Suicide while she is still lucid – while she is still herself – is compelling. It is better to die whole – to remember her past while she still can and leave it intact - than to disappear.
It is enough that we remember Ronald Reagan, say his admirers. Although he might not know who he is or what he did, he will never be forgotten. The fact that in his mind before his death he might have been a rancher, a grocer, or nothing at all makes little difference. History is a repository for all events, personally remembered or not.
Ivan Ilyich, the main character in Tolstoy’s short story of the same name, has led a life of order and position. A predictable, ordinary life was kept nuisance at check and unfortunate circumstances to a minimum. When he is diagnosed with a terminal illness, he is disoriented. Life was not supposed to have dealt out such surprises.
He goes through phases of denial, anger, resentment, self-pity, and final reconciliation; but not before he realizes that his past, restricted within the narrow confines he imposed, had nothing to sustain him as he approached death. He had nothing but a wife of convenience, indifferent colleagues, and no friends. His career, marriage, and leisure had been nothing but pieces of his elaborate self-interest.
“We all die alone”, he said, terrified at the prospect of extinction with little hope for what followed. A distinctive, memorable past might have provided some comfort, but he did not even have that.
Alzheimer’s patients die with none of Ivan Ilyich’s terror because they no longer know what that is.
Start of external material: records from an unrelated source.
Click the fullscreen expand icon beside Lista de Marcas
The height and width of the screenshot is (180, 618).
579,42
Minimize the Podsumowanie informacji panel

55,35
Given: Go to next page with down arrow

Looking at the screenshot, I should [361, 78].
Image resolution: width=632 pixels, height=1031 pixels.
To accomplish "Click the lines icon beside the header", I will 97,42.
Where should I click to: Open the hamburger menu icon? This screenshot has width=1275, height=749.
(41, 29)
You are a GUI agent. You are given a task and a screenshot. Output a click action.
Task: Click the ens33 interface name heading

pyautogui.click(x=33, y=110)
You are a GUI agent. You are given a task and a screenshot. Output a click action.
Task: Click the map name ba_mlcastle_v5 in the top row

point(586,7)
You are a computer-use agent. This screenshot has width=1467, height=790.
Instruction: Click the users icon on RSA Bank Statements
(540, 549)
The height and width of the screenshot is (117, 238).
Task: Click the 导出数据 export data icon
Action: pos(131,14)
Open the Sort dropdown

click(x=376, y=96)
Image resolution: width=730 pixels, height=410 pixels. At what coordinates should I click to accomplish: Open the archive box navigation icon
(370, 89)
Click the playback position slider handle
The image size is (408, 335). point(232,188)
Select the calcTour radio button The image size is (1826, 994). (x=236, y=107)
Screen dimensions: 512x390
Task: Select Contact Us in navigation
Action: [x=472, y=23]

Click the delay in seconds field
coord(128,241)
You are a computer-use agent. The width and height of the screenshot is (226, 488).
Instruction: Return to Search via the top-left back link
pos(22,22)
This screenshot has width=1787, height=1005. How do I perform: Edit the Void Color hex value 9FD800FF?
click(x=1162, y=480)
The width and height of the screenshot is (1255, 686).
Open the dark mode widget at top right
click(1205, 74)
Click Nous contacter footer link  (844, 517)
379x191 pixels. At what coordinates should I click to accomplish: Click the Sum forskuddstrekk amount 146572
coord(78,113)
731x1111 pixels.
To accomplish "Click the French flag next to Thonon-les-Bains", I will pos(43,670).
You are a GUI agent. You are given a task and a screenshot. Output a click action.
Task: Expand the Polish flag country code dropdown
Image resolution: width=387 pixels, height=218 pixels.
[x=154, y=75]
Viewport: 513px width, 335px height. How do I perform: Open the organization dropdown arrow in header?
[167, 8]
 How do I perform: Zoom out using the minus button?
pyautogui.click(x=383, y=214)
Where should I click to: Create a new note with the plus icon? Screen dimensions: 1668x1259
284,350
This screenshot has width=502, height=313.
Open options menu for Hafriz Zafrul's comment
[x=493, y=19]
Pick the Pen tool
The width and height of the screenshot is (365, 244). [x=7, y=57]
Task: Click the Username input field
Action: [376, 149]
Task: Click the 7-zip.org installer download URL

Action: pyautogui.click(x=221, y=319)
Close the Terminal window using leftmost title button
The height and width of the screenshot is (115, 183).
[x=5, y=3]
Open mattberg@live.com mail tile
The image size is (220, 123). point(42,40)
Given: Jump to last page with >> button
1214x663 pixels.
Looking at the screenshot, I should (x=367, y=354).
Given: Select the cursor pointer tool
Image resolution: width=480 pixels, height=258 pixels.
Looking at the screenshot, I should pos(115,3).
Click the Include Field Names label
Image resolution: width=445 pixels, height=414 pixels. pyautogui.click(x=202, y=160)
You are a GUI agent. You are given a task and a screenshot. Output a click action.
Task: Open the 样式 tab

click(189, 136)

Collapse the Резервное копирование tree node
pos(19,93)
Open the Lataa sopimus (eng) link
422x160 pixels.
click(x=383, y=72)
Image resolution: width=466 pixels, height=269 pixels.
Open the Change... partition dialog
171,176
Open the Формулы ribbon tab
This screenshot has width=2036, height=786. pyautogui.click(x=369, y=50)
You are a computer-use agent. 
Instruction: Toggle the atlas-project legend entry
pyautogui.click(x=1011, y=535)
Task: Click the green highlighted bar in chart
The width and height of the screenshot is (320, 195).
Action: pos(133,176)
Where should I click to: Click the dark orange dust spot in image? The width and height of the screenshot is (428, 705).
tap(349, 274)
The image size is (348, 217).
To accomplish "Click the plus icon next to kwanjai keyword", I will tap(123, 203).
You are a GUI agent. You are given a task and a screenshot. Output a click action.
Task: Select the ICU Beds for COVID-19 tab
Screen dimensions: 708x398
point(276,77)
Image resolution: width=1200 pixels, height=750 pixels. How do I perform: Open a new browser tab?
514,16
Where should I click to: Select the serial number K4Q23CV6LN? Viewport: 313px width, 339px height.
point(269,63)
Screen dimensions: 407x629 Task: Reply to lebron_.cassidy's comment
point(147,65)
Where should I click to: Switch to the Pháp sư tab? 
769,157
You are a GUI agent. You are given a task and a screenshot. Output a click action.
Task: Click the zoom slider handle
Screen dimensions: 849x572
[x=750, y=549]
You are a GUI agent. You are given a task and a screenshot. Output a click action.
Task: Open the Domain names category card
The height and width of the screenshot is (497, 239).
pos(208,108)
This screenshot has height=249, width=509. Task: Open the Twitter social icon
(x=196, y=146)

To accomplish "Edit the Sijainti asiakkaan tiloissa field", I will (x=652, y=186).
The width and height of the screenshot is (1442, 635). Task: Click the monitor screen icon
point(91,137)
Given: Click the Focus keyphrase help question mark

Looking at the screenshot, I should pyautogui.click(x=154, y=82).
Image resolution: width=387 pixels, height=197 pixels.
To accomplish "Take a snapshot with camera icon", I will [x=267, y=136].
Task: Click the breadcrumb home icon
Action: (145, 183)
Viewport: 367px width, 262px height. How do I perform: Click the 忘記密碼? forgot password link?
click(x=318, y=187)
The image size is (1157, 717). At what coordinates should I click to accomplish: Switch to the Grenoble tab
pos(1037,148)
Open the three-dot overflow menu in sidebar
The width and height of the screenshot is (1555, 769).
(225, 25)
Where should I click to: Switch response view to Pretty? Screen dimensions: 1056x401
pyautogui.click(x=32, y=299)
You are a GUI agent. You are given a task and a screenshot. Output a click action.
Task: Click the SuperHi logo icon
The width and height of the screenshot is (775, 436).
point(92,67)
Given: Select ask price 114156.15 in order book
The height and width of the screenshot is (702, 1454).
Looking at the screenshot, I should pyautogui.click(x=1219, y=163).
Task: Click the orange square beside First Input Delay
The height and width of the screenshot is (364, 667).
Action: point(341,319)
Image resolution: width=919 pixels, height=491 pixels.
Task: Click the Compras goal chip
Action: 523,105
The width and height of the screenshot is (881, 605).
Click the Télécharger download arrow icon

If there is any consolation in losing the past it is the absence of any fear of the future.
Yet few of us would prefer the death of Ronald Reagan, neutered and ciphered, happy but ignorant. As much as death may terrify us, at least such terror validates our lives and our existence – a final confirmation of Descartes.
How many of us would consider Alice’s option? How many of us would have the decisiveness, the courage, and the absolute belief in individual value to commit suicide rather than die senseless?
Few, I suspect; and who is to say that dying without the fear of death has no value?
Nabokov’s mnemonics are important for the living, not only the dying. Every day that we are able to recall and relive the past is a day meaningful beyond its measure. The longer we live, the more important the past becomes, and the more full and fulfilled life can be.
Living in the past is no idle dismissal of the present, no refusal of ‘reality’; but another life, a life recalled – one of far more substance and value than a virtual one where reality and fantasy are spliced with little purpose of character or identity.
Nietzsche said that in a meaningless world the only validation of existence is the expression of pure will. Nabokov said it was acknowledgement of the past.